B’nai Brith Canada pleased to announce appointment of three noted Quebec academics to Advisory Board of National Holocaust Task Force

Posted On 10/05/09
FOR IMMEDIATE RELEASE

B’nai Brith Canada pleased to announce appointment of three noted Quebec academics to Advisory Board of National Holocaust Task Force

TORONTO, October 5, 2009 – B’nai Brith Canada is pleased to announce the appointment of three noted Quebec academics to the Advisory Board of the National Task Force on Holocaust Education, Remembrance and Research. Professor Frédéric Guillaume Dufour from the Université du Québec á Montréal, Professor Steven High from Concordia University, and Professor Marie McAndrew from the Université de Montréal will join Allan Adel, National Chair of the League for Human Rights of B’nai Brith Canada, and Alice Herscovitch, Director of the Montreal Holocaust Memorial Centre, as the members of the Advisory Board from Quebec.

Professor Dufour is currently a professor in the Department of Sociology at the Université du Québec à Montréal. Amongst his ground-breaking research is a study entitled, Toward a Socio-Historical Theory of Persecution and an Analytical Concept of Genocide. He has lectured in Canada and in Europe about the challenges of teaching the Holocaust from the perspectives of different countries.

Professor High is the Canada Research Chair in Public History at Concordia University. He is co-director of the Centre for Oral History and Digital Storytelling, and is the principal investigator in a five-year oral history project called Life Stories Montreal, which works with Montrealers displaced by war, genocide and other human-rights violations.

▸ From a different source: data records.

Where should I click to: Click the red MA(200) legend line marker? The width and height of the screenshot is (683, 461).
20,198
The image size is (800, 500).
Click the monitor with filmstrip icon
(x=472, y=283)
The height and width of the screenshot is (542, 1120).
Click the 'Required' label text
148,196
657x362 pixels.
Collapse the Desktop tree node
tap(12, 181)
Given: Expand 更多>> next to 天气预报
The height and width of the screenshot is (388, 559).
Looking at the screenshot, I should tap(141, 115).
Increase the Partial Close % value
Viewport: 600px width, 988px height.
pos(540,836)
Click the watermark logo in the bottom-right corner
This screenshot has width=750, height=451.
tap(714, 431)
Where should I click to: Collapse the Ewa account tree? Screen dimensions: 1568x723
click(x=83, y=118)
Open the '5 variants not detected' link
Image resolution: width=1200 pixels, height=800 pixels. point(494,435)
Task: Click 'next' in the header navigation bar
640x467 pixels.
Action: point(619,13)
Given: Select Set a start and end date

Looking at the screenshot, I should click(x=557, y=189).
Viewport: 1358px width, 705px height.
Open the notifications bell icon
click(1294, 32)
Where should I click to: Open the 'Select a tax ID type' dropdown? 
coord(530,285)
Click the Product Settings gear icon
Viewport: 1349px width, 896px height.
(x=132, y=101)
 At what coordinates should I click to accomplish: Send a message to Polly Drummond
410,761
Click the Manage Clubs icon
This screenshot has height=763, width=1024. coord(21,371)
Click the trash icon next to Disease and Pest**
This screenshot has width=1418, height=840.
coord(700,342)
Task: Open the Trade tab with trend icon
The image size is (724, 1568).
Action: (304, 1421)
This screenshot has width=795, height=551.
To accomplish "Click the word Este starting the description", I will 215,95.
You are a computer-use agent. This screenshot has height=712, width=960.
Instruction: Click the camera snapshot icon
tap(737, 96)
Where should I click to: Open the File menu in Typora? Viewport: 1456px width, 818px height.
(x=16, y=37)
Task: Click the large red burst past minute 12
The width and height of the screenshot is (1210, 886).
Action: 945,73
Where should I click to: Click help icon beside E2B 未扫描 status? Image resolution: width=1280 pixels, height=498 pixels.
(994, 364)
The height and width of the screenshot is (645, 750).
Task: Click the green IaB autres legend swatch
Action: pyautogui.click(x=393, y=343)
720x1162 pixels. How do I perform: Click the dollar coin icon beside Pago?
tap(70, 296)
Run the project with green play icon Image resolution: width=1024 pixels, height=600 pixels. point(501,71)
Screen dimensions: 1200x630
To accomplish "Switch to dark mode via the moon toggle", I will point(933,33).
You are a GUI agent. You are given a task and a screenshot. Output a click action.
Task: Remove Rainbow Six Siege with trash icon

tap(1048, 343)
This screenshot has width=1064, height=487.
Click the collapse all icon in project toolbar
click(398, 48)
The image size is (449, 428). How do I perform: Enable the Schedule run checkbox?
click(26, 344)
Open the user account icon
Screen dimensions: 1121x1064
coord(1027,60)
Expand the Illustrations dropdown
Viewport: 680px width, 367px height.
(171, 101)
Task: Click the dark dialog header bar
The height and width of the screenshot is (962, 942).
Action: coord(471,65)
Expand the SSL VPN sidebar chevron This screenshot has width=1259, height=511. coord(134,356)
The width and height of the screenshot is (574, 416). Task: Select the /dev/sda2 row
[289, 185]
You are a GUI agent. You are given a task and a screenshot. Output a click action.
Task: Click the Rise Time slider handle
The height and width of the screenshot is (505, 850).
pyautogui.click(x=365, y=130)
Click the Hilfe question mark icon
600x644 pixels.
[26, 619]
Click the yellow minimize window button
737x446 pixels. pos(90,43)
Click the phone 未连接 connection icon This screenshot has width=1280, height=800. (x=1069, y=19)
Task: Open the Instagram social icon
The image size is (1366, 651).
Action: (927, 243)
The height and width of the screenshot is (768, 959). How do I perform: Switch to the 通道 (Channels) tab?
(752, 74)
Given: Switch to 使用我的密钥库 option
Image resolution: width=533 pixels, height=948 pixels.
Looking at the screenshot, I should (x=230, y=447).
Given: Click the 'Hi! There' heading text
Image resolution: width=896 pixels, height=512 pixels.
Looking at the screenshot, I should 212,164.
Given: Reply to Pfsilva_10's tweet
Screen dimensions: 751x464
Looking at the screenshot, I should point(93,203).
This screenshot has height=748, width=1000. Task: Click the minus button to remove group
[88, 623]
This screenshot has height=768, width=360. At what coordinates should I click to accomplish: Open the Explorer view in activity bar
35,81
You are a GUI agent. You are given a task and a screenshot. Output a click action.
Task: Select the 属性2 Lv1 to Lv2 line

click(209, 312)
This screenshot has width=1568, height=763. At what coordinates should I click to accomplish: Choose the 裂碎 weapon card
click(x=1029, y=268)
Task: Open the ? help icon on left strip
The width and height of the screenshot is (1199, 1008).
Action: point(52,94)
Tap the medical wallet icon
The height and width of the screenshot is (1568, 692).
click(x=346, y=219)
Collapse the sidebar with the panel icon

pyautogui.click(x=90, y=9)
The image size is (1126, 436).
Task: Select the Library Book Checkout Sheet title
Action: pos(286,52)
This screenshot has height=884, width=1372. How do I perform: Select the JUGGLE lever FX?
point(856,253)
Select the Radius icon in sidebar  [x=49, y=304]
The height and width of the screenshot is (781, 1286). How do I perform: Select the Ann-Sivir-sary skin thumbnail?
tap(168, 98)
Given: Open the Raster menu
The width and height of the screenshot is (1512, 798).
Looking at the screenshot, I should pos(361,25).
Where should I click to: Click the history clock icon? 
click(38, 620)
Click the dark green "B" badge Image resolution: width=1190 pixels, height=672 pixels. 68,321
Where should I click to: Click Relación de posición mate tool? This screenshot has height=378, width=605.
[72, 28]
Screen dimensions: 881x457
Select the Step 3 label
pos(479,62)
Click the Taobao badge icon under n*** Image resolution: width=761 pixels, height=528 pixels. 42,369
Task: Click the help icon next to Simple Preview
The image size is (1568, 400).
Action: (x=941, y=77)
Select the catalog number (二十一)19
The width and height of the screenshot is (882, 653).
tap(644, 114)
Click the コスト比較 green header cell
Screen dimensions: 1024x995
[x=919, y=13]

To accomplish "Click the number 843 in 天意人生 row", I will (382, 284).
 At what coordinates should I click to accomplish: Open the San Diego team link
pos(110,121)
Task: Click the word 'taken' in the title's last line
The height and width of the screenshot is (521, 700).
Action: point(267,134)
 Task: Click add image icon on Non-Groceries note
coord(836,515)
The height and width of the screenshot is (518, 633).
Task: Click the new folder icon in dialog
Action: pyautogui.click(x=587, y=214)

Professor McAndrew, Canada Research Chair in Education and Ethnic Relations at the Université de Montréal, holds a Ph.D. in Comparative Education and specializes in the education of minorities and intercultural education. She has worked extensively in research, policy development and evaluation, and was an advisor to the Bouchard-Taylor Consultation Commission on Accommodation Practices Related to Cultural Differences.

“We are pleased to welcome such distinguished Quebec scholars to our Holocaust Task Force Advisory Board,” said Frank Dimant, Executive Vice President of B’nai Brith Canada. “Their expertise will greatly enhance our new national initiative.”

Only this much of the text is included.